3 Container Image SHA

  1. All VM IMages will have the sha specified for verification

  2.  

    1. Current behavior - no changes here.

  3. For Containers:

  4.  

    1. In an Image, User can OPTIONALLY specify SHA of manifest.

    2.  

      1. If specified, this is verified after the manifest is downloaded.

    3. If Manifest SHA is NOT Specified

    4.  

      1. Download the manifest, Calculate the SHA and use it for internal purposes ( Image Tracking ).

      2. Report the SHA back to the controller in info msg for app instance.

  5. Need to add an abstraction from ImageObjectID to SHA of the Image.

  6.  

    1. Currently, there is an assumption that IMAGE-OBJECT-ID is unchangeable. This needs to change.

    2.  

      1. This  may be true for VMs also, as we allow the VM image to be stored in a docker registry.

    3. In EVE, ImageObjectID needs to be resolved to a SHA

    4.  

      1. Multiple images can resolve to the same SHA.

      2. ImageObjectID -> SHA is resolved during App Instance Create

      3.  

        1. This can be updated using the “RefreshImage” trigger.

4 APPENDIX - Comment from AVI - Alternate Proposal

AVI: I think there is a simpler solution. While you are right that the VM changes the ImageID and the container doesn’t, the container has a very lightweight manifest which is the source of the hash, and can be checked. Is there any reason we cannot, every time we start an ECO download the manifest and check its hash against whatever we have? The manifest typically is a few hundred bytes. If the manifest has changed, we invalidate the old and get a new one; if it has not, we do not.

The work Erik is doing around using the hash in verified will make this easier.
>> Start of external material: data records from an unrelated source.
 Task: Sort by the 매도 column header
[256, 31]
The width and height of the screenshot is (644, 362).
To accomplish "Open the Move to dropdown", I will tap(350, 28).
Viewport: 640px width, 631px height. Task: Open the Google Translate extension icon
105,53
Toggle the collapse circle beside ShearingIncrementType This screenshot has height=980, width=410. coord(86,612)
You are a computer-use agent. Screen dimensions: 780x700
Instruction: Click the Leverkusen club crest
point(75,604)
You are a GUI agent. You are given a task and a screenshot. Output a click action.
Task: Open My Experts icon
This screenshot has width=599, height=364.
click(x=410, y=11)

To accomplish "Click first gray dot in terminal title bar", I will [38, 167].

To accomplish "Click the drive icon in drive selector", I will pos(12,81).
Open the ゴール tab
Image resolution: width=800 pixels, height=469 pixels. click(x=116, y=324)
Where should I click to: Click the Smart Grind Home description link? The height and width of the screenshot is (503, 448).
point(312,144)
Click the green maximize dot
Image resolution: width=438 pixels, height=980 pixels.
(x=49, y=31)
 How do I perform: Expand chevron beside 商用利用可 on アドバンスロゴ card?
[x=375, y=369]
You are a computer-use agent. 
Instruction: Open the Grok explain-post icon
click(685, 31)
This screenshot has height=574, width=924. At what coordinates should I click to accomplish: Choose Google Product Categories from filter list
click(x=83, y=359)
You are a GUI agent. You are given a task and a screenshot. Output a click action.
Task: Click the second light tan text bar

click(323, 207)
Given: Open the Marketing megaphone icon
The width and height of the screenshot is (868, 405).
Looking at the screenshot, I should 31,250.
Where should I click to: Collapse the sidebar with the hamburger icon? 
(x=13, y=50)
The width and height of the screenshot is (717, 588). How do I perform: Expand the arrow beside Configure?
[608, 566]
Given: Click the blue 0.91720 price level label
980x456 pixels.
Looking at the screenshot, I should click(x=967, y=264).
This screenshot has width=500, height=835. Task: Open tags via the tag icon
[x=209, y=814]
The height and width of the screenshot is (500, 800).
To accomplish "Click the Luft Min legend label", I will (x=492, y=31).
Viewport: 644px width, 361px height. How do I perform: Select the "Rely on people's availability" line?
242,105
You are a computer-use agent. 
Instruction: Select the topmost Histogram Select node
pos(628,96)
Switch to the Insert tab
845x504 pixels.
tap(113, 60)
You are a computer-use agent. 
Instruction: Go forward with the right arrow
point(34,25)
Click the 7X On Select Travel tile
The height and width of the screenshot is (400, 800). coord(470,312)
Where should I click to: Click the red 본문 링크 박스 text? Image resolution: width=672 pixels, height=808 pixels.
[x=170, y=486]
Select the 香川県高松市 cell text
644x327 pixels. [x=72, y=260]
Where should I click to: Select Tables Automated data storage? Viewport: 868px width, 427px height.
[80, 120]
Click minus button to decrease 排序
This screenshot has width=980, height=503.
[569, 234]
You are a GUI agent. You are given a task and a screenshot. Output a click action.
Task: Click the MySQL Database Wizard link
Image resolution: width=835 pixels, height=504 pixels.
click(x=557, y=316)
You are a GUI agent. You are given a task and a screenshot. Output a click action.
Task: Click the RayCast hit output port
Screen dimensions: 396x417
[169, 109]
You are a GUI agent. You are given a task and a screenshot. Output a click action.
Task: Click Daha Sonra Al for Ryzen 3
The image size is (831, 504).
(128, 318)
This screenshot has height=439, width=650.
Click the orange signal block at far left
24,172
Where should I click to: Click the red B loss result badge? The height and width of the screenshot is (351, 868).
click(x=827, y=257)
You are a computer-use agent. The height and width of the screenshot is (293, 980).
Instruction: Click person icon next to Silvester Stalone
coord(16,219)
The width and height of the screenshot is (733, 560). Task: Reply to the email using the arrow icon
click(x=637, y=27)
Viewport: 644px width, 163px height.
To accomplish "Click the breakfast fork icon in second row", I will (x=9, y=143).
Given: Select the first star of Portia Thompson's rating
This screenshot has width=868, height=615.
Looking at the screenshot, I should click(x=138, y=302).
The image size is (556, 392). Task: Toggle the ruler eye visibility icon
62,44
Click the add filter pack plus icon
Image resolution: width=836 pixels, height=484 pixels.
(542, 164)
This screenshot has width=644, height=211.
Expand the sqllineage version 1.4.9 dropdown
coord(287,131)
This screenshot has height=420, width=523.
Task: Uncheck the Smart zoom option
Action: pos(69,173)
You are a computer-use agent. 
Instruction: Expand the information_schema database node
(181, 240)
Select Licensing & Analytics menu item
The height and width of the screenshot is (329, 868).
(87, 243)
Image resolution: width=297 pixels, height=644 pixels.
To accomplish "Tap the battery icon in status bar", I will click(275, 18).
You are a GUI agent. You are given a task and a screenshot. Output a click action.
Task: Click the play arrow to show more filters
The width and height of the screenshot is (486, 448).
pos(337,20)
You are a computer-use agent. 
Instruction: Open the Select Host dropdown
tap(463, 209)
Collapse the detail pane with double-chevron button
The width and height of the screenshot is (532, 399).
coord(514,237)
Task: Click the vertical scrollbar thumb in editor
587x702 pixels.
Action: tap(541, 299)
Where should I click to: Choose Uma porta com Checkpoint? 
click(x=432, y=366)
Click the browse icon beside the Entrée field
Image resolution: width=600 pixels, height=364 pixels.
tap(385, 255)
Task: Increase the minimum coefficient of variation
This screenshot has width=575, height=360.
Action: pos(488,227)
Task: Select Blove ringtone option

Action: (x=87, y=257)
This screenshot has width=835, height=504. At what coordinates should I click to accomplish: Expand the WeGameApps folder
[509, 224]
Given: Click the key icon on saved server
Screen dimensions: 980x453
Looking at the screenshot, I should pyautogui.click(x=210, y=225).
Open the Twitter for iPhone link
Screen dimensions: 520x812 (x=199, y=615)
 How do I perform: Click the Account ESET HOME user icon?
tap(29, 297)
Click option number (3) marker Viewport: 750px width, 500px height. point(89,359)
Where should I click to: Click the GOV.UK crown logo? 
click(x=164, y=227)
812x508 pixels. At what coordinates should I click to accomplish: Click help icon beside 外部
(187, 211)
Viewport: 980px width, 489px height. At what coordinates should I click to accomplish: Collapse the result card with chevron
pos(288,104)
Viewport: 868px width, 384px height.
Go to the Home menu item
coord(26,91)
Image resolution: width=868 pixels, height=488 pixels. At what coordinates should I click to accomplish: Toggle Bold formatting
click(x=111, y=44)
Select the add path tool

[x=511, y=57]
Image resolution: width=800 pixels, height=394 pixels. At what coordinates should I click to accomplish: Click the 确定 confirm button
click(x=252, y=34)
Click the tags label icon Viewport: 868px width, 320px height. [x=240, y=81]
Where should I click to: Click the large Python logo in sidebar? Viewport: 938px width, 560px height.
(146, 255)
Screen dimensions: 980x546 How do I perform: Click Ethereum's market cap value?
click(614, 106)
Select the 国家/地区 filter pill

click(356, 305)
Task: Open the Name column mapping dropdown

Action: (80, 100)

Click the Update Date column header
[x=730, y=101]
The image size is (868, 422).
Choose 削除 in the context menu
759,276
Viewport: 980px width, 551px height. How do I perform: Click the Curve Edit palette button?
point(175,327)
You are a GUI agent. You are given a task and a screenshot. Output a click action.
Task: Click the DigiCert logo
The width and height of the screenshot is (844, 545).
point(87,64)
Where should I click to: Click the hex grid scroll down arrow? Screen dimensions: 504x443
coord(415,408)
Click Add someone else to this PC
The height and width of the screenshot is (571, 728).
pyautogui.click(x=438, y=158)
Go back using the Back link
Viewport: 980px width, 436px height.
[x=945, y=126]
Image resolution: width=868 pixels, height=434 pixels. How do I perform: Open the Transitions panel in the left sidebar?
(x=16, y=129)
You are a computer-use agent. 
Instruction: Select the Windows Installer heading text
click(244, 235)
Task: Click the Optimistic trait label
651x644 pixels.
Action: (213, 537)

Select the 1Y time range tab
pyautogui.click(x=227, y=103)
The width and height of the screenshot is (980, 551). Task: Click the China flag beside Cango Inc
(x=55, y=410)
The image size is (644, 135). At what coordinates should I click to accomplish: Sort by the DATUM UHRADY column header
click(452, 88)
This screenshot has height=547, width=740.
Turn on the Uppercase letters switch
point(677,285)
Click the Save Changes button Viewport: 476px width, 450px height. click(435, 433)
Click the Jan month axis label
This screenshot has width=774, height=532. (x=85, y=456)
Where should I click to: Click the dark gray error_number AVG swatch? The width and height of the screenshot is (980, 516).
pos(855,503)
The remaining question then becomes, when does a user force us to check? That only would play in if there is no ECO starting up, and the user wants to force a replacement.

Kalyan’s Response:

The issue is - User should have control over that behavior. Remember this is not data center - It may not always have connectivity. It may not have the bandwidth to download the container.So we need the user to explicitly tell us if they want to upgrade the image.

Remember - these changing tags - are mostly a developer workflow.. Not the end deployment one. In end deployments, they will likely point to a non-mutable tag.

As you said - if we indeed want to provide a mode to make the container check on startup every time, I think we should make it a separate option.. not not always do it.